* [Dataset excerpts]:

::::::::

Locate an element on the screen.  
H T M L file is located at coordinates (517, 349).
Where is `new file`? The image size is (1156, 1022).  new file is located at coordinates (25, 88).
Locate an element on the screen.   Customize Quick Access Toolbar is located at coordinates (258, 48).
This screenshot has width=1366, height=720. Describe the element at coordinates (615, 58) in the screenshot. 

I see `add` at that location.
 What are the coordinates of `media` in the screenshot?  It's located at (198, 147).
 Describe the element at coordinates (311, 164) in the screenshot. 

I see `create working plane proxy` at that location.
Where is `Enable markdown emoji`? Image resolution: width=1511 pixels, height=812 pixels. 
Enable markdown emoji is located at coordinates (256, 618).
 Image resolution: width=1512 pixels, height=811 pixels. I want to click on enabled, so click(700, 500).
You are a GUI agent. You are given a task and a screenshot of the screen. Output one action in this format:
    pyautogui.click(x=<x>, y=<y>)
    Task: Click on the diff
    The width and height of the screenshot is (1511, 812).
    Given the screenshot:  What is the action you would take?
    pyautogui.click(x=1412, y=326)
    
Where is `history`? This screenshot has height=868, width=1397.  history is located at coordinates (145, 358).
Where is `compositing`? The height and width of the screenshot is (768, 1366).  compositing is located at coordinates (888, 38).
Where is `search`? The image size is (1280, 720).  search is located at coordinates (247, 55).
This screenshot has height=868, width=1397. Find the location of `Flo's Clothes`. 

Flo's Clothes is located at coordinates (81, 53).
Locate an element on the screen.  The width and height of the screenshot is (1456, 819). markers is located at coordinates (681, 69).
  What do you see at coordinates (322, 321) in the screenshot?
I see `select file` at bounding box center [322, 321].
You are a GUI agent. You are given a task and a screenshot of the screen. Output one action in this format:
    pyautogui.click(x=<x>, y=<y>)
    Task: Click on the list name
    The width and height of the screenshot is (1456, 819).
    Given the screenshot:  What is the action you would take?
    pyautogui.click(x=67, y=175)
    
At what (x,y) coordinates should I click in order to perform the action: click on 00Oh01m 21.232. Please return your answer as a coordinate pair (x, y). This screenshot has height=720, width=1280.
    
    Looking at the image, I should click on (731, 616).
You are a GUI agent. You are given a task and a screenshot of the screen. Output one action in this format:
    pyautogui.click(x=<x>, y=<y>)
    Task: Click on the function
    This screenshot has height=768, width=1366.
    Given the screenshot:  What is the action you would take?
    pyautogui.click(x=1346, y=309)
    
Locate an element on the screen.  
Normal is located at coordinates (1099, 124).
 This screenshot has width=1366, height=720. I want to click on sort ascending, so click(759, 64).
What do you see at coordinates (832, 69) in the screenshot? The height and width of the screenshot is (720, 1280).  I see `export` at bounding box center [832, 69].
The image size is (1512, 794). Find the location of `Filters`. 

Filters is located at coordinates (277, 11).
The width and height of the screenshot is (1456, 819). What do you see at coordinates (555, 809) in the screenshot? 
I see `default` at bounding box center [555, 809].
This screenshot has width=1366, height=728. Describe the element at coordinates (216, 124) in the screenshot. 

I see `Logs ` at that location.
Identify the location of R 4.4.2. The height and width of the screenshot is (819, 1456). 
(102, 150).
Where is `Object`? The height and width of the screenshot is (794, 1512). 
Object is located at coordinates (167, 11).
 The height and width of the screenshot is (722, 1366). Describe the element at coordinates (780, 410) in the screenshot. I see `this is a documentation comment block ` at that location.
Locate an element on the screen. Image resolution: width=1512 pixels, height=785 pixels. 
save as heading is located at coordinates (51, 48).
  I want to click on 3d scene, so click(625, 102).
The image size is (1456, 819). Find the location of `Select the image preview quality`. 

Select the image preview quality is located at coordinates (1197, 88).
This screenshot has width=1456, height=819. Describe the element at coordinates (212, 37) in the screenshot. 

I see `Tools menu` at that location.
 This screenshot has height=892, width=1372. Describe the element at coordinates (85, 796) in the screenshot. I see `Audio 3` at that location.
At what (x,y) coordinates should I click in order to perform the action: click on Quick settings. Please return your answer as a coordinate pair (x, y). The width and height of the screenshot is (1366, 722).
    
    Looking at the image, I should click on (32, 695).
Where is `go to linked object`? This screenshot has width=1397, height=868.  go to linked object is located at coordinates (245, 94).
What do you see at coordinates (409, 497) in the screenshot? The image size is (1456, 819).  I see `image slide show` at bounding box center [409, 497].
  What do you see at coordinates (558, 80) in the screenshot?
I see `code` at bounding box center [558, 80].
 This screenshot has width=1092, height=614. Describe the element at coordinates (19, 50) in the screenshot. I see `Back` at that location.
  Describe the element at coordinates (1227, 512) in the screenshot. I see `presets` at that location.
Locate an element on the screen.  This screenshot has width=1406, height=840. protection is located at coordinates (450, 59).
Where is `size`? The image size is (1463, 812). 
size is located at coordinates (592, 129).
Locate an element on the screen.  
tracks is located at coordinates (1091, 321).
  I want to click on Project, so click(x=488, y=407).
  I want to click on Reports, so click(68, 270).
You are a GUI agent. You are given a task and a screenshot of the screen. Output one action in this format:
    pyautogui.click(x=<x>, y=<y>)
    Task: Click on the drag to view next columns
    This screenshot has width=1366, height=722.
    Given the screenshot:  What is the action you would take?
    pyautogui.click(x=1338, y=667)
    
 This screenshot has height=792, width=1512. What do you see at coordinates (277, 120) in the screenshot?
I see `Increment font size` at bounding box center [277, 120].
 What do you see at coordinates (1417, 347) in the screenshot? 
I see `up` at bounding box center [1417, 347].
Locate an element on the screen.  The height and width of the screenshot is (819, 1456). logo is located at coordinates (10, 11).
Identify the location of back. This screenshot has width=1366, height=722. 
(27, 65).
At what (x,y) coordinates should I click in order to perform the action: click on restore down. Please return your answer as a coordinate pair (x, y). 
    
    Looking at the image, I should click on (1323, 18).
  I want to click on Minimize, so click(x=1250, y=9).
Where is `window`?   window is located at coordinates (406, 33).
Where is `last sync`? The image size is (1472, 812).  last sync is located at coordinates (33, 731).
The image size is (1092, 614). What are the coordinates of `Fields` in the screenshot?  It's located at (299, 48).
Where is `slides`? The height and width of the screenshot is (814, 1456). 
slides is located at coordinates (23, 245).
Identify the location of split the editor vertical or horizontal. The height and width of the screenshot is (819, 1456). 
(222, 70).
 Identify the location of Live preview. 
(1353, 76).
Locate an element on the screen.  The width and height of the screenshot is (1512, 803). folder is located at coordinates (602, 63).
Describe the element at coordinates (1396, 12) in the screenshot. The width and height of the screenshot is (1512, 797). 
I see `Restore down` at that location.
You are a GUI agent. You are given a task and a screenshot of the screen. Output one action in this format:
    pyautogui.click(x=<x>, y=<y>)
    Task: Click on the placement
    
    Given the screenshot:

::::::::

* [Short task]: Output the lines above as a JSON list of strings, one string per line, leaving out blank lines.

* [Answer for this exercise]:
[
  "Locate an element on the screen.  ",
  "H T M L file is located at coordinates (517, 349).",
  "Where is `new file`? The image size is (1156, 1022).  new file is located at coordinates (25, 88).",
  "Locate an element on the screen.   Customize Quick Access Toolbar is located at coordinates (258, 48).",
  "This screenshot has width=1366, height=720. Describe the element at coordinates (615, 58) in the screenshot. ",
  "I see `add` at that location.",
  " What are the coordinates of `media` in the screenshot?  It's located at (198, 147).",
  " Describe the element at coordinates (311, 164) in the screenshot. ",
  "I see `create working plane proxy` at that location.",
  "Where is `Enable markdown emoji`? Image resolution: width=1511 pixels, height=812 pixels. ",
  "Enable markdown emoji is located at coordinates (256, 618).",
  " Image resolution: width=1512 pixels, height=811 pixels. I want to click on enabled, so click(700, 500).",
  "You are a GUI agent. You are given a task and a screenshot of the screen. Output one action in this format:",
  "    pyautogui.click(x=<x>, y=<y>)",
  "    Task: Click on the diff",
  "    The width and height of the screenshot is (1511, 812).",
  "    Given the screenshot:  What is the action you would take?",
  "    pyautogui.click(x=1412, y=326)",
  "Where is `history`? This screenshot has height=868, width=1397.  history is located at coordinates (145, 358).",
  "Where is `compositing`? The height and width of the screenshot is (768, 1366).  compositing is located at coordinates (888, 38).",
  "Where is `search`? The image size is (1280, 720).  search is located at coordinates (247, 55).",
  "This screenshot has height=868, width=1397. Find the location of `Flo's Clothes`. ",
  "Flo's Clothes is located at coordinates (81, 53).",
  "Locate an element on the screen.  The width and height of the screenshot is (1456, 819). markers is located at coordinates (681, 69).",
  "  What do you see at coordinates (322, 321) in the screenshot?",
  "I see `select file` at bounding box center [322, 321].",
  "You are a GUI agent. You are given a task and a screenshot of the screen. Output one action in this format:",
  "    pyautogui.click(x=<x>, y=<y>)",
  "    Task: Click on the list name",
  "    The width and height of the screenshot is (1456, 819).",
  "    Given the screenshot:  What is the action you would take?",
  "    pyautogui.click(x=67, y=175)",
  "At what (x,y) coordinates should I click in order to perform the action: click on 00Oh01m 21.232. Please return your answer as a coordinate pair (x, y). This screenshot has height=720, width=1280.",
  "    Looking at the image, I should click on (731, 616).",
  "You are a GUI agent. You are given a task and a screenshot of the screen. Output one action in this format:",
  "    pyautogui.click(x=<x>, y=<y>)",
  "    Task: Click on the function",
  "    This screenshot has height=768, width=1366.",
  "    Given the screenshot:  What is the action you would take?",
  "    pyautogui.click(x=1346, y=309)",
  "Locate an element on the screen.  ",
  "Normal is located at coordinates (1099, 124).",
  " This screenshot has width=1366, height=720. I want to click on sort ascending, so click(759, 64).",
  "What do you see at coordinates (832, 69) in the screenshot? The height and width of the screenshot is (720, 1280).  I see `export` at bounding box center [832, 69].",
  "The image size is (1512, 794). Find the location of `Filters`. ",
  "Filters is located at coordinates (277, 11).",
  "The width and height of the screenshot is (1456, 819). What do you see at coordinates (555, 809) in the screenshot? ",
  "I see `default` at bounding box center [555, 809].",
  "This screenshot has width=1366, height=728. Describe the element at coordinates (216, 124) in the screenshot. ",
  "I see `Logs ` at that location.",
  "Identify the location of R 4.4.2. The height and width of the screenshot is (819, 1456). ",
  "(102, 150).",
  "Where is `Object`? The height and width of the screenshot is (794, 1512). ",
  "Object is located at coordinates (167, 11).",
  " The height and width of the screenshot is (722, 1366). Describe the element at coordinates (780, 410) in the screenshot. I see `this is a documentation comment block ` at that location.",
  "Locate an element on the screen. Image resolution: width=1512 pixels, height=785 pixels. ",
  "save as heading is located at coordinates (51, 48).",
  "  I want to click on 3d scene, so click(625, 102).",
  "The image size is (1456, 819). Find the location of `Select the image preview quality`. ",
  "Select the image preview quality is located at coordinates (1197, 88).",
  "This screenshot has width=1456, height=819. Describe the element at coordinates (212, 37) in the screenshot. ",
  "I see `Tools menu` at that location.",
  " This screenshot has height=892, width=1372. Describe the element at coordinates (85, 796) in the screenshot. I see `Audio 3` at that location.",
  "At what (x,y) coordinates should I click in order to perform the action: click on Quick settings. Please return your answer as a coordinate pair (x, y). The width and height of the screenshot is (1366, 722).",
  "    Looking at the image, I should click on (32, 695).",
  "Where is `go to linked object`? This screenshot has width=1397, height=868.  go to linked object is located at coordinates (245, 94).",
  "What do you see at coordinates (409, 497) in the screenshot? The image size is (1456, 819).  I see `image slide show` at bounding box center [409, 497].",
  "  What do you see at coordinates (558, 80) in the screenshot?",
  "I see `code` at bounding box center [558, 80].",
  " This screenshot has width=1092, height=614. Describe the element at coordinates (19, 50) in the screenshot. I see `Back` at that location.",
  "  Describe the element at coordinates (1227, 512) in the screenshot. I see `presets` at that location.",
  "Locate an element on the screen.  This screenshot has width=1406, height=840. protection is located at coordinates (450, 59).",
  "Where is `size`? The image size is (1463, 812). ",
  "size is located at coordinates (592, 129).",
  "Locate an element on the screen.  ",
  "tracks is located at coordinates (1091, 321).",
  "  I want to click on Project, so click(x=488, y=407).",
  "  I want to click on Reports, so click(68, 270).",
  "You are a GUI agent. You are given a task and a screenshot of the screen. Output one action in this format:",
  "    pyautogui.click(x=<x>, y=<y>)",
  "    Task: Click on the drag to view next columns",
  "    This screenshot has width=1366, height=722.",
  "    Given the screenshot:  What is the action you would take?",
  "    pyautogui.click(x=1338, y=667)",
  " This screenshot has height=792, width=1512. What do you see at coordinates (277, 120) in the screenshot?",
  "I see `Increment font size` at bounding box center [277, 120].",
  " What do you see at coordinates (1417, 347) in the screenshot? ",
  "I see `up` at bounding box center [1417, 347].",
  "Locate an element on the screen.  The height and width of the screenshot is (819, 1456). logo is located at coordinates (10, 11).",
  "Identify the location of back. This screenshot has width=1366, height=722. ",
  "(27, 65).",
  "At what (x,y) coordinates should I click in order to perform the action: click on restore down. Please return your answer as a coordinate pair (x, y). ",
  "    Looking at the image, I should click on (1323, 18).",
  "  I want to click on Minimize, so click(x=1250, y=9).",
  "Where is `window`?   window is located at coordinates (406, 33).",
  "Where is `last sync`? The image size is (1472, 812).  last sync is located at coordinates (33, 731).",
  "The image size is (1092, 614). What are the coordinates of `Fields` in the screenshot?  It's located at (299, 48).",
  "Where is `slides`? The height and width of the screenshot is (814, 1456). ",
  "slides is located at coordinates (23, 245).",
  "Identify the location of split the editor vertical or horizontal. The height and width of the screenshot is (819, 1456). ",
  "(222, 70).",
  " Identify the location of Live preview. ",
  "(1353, 76).",
  "Locate an element on the screen.  The width and height of the screenshot is (1512, 803). folder is located at coordinates (602, 63).",
  "Describe the element at coordinates (1396, 12) in the screenshot. The width and height of the screenshot is (1512, 797). ",
  "I see `Restore down` at that location.",
  "You are a GUI agent. You are given a task and a screenshot of the screen. Output one action in this format:",
  "    pyautogui.click(x=<x>, y=<y>)",
  "    Task: Click on the placement",
  "    Given the screenshot:"
]